## WORK TO BE COMPLETED
Search the entries below for the word "agent", then copy each line in which it is found.

::: AVAILABLE DATA :::

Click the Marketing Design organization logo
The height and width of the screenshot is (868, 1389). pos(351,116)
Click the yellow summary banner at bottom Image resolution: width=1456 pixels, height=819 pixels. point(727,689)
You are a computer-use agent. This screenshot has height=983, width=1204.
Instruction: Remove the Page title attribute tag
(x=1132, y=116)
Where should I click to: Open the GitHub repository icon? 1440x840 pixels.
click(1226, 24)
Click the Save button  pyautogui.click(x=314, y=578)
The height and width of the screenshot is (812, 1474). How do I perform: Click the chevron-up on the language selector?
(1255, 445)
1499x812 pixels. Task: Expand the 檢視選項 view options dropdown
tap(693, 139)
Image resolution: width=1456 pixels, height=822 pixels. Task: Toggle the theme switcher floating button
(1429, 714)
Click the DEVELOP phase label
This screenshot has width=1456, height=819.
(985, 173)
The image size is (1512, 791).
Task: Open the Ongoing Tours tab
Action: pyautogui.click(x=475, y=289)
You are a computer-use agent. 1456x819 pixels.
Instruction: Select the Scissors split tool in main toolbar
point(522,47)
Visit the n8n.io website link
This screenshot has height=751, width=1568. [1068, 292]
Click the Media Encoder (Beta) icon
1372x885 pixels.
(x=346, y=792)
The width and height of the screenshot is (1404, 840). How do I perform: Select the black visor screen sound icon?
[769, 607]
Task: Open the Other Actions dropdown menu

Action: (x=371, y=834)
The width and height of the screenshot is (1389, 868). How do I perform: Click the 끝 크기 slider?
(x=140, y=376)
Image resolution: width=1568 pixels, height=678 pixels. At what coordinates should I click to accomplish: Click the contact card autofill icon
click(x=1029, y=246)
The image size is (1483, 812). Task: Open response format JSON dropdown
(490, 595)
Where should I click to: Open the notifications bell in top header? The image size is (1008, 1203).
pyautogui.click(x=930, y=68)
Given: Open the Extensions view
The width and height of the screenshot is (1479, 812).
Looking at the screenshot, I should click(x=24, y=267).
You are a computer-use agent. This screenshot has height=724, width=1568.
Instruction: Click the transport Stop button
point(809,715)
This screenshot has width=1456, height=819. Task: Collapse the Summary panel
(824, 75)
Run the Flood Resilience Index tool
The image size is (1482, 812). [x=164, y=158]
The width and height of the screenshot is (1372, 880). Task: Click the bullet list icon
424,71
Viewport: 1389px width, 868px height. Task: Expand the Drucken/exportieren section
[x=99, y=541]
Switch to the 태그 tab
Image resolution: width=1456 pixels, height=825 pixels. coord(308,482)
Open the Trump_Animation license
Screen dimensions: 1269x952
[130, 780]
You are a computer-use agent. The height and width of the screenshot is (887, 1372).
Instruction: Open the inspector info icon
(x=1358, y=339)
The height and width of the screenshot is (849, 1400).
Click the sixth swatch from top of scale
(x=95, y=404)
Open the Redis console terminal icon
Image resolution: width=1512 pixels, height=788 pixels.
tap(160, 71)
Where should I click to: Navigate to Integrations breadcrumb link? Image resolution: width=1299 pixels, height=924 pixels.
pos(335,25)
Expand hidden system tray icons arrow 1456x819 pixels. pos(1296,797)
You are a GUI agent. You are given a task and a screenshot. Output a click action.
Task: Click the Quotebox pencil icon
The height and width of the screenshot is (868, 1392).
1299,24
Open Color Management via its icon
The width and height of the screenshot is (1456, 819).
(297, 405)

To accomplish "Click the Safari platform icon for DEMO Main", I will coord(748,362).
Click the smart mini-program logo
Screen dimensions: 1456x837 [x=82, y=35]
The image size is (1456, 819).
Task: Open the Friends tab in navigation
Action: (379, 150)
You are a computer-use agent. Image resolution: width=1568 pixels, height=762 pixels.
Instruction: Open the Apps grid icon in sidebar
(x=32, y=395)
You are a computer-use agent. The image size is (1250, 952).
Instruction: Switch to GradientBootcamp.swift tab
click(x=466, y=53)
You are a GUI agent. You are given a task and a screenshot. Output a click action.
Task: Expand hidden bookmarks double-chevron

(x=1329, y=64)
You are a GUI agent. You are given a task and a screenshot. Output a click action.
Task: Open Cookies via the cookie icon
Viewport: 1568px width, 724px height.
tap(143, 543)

:::

## THE ANSWER
You are a computer-use agent. This screenshot has height=983, width=1204.
You are a computer-use agent. 1456x819 pixels.
You are a computer-use agent. This screenshot has height=724, width=1568.
You are a computer-use agent. The height and width of the screenshot is (887, 1372).
You are a GUI agent. You are given a task and a screenshot. Output a click action.
You are a computer-use agent. Image resolution: width=1568 pixels, height=762 pixels.
You are a computer-use agent. The image size is (1250, 952).
You are a GUI agent. You are given a task and a screenshot. Output a click action.
You are a GUI agent. You are given a task and a screenshot. Output a click action.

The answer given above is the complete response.